==== Input material

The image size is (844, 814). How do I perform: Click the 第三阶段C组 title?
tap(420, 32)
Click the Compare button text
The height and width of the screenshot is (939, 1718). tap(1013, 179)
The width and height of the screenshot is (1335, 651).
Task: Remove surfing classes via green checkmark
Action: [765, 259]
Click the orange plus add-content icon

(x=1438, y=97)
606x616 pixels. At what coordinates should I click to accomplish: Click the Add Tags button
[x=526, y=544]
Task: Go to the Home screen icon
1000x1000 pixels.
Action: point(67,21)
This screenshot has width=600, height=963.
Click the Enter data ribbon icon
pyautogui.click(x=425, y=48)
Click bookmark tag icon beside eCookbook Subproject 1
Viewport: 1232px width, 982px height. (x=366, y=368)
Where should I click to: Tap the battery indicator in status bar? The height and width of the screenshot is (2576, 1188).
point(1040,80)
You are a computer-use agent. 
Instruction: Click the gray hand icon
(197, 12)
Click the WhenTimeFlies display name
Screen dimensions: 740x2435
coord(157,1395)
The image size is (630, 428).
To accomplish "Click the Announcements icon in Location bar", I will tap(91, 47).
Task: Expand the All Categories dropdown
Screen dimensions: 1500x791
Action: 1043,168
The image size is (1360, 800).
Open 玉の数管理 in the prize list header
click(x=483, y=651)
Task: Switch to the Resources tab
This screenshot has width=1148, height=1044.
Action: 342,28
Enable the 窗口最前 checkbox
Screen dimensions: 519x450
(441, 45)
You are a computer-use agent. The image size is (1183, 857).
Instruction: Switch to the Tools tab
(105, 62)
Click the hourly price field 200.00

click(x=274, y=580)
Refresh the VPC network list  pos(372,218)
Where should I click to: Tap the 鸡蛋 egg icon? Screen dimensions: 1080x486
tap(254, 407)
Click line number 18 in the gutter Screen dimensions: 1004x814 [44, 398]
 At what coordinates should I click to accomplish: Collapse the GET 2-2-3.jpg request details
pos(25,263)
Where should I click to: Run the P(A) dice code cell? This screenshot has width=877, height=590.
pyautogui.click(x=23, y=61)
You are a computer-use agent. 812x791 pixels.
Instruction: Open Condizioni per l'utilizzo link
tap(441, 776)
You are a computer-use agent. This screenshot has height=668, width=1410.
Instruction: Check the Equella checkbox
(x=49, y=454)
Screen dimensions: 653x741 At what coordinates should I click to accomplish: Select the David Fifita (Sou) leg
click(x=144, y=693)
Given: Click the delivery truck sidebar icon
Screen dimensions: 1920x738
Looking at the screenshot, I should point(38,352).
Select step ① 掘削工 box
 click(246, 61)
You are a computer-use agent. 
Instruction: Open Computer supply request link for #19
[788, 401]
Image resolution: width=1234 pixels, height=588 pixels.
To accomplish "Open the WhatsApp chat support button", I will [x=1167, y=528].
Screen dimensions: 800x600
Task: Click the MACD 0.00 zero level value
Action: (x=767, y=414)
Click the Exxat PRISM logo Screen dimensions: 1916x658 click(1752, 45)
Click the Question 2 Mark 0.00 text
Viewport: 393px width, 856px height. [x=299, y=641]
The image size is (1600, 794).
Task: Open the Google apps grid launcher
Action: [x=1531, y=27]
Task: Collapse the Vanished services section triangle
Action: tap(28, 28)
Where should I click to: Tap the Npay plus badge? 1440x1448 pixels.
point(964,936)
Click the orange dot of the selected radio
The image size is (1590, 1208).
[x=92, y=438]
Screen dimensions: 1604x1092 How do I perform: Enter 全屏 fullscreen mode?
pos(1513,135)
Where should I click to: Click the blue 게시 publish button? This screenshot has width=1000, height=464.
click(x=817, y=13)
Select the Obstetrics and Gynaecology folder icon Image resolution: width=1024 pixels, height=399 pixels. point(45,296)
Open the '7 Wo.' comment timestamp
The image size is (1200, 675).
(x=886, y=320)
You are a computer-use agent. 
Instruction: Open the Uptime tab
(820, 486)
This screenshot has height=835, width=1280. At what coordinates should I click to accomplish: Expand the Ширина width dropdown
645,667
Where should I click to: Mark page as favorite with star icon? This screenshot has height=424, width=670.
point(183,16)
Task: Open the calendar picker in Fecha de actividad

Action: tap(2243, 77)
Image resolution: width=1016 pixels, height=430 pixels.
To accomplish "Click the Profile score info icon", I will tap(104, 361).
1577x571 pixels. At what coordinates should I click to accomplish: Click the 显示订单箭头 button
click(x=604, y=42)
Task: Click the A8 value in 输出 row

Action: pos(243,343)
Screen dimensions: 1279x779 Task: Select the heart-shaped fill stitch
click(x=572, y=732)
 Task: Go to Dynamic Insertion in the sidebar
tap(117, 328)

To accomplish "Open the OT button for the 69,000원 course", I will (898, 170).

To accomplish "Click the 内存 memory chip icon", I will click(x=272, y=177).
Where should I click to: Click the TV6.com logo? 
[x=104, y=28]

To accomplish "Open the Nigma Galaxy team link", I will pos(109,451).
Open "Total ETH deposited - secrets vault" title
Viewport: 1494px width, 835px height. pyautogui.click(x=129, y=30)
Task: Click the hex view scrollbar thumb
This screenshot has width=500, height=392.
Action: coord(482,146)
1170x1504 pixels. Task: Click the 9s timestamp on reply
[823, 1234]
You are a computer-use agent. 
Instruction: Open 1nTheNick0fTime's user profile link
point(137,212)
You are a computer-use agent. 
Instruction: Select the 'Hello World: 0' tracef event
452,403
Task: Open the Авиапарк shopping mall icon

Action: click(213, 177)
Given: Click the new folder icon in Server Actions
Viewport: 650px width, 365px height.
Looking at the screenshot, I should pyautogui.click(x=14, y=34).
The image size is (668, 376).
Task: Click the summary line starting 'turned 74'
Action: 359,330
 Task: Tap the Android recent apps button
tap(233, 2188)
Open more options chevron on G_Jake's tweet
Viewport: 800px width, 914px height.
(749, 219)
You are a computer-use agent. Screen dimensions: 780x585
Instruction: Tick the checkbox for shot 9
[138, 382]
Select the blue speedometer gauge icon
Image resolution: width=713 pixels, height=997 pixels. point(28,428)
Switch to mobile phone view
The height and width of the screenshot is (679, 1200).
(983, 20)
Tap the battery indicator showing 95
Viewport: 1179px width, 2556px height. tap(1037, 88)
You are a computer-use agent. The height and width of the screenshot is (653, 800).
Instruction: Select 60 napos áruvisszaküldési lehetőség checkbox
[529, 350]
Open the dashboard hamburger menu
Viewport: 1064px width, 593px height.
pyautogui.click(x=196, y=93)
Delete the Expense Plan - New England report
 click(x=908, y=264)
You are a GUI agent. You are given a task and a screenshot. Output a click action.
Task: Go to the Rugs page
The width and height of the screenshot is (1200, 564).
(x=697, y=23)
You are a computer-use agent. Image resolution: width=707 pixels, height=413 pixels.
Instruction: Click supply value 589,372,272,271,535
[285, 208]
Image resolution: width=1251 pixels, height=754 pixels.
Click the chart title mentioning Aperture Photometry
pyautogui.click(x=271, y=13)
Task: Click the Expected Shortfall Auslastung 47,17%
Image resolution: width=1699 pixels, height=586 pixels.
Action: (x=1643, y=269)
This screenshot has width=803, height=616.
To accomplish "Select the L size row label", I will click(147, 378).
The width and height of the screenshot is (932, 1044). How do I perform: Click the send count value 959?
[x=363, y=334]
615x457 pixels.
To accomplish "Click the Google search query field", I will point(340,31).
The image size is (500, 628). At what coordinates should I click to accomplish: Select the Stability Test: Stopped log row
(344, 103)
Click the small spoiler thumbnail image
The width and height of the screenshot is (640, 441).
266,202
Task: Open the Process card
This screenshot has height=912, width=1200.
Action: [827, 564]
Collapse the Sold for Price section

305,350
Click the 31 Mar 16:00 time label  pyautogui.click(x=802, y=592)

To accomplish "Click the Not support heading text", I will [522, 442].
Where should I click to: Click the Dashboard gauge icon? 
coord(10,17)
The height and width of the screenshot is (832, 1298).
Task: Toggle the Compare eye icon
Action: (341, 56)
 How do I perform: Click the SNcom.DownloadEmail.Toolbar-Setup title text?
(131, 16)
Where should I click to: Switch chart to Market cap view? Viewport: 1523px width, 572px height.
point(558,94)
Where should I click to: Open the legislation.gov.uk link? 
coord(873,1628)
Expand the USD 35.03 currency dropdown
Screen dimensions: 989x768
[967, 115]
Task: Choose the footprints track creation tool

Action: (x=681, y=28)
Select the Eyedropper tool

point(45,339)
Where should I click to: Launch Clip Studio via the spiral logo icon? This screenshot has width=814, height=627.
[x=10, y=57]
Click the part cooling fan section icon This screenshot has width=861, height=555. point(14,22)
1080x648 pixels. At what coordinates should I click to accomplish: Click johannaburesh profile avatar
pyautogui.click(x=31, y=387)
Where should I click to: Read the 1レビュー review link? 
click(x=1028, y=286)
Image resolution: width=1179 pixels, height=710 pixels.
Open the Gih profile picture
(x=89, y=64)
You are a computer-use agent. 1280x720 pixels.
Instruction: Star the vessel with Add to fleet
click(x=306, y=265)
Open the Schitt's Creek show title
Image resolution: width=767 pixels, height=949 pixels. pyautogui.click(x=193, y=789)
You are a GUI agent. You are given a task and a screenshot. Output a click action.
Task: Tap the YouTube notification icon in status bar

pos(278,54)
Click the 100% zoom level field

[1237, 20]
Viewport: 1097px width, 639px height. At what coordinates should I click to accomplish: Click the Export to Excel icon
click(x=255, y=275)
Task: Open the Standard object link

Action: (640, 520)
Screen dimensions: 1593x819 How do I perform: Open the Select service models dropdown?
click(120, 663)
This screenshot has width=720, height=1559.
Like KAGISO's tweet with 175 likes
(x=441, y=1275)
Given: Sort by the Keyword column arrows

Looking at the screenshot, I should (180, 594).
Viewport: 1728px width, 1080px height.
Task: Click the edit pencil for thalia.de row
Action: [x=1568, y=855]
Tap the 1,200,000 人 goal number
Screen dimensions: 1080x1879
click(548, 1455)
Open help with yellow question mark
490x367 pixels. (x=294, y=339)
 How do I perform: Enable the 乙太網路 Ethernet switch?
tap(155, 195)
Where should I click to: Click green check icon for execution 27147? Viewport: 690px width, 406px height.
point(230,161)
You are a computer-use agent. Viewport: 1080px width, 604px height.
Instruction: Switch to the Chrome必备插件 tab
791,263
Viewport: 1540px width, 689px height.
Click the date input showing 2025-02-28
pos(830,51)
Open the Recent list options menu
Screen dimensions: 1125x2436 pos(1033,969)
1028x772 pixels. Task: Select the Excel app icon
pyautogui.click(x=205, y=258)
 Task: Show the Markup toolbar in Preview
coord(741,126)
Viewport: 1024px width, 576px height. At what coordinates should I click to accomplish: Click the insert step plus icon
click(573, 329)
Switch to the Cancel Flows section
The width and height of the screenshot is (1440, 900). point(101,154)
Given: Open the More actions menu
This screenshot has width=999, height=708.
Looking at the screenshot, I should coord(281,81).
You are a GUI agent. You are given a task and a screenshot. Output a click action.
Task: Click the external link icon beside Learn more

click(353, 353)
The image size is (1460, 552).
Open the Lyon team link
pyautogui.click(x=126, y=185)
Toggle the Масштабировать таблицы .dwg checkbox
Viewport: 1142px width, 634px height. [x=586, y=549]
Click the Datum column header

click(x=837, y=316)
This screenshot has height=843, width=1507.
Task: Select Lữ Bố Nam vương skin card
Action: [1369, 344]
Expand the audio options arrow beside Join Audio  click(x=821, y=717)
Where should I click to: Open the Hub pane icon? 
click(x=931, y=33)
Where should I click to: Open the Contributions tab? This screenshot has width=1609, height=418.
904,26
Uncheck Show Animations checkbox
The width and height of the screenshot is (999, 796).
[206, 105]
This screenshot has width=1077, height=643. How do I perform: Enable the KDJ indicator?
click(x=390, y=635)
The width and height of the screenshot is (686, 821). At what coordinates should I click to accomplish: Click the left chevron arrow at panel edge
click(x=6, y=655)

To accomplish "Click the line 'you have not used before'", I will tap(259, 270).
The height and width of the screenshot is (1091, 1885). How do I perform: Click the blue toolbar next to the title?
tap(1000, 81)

========

◆ **Task to complete**
For each line in the records that contains the word "number", make a copy.

◆ **Finished task**
Click line number 18 in the gutter Screen dimensions: 1004x814 [44, 398]
Tap the 1,200,000 人 goal number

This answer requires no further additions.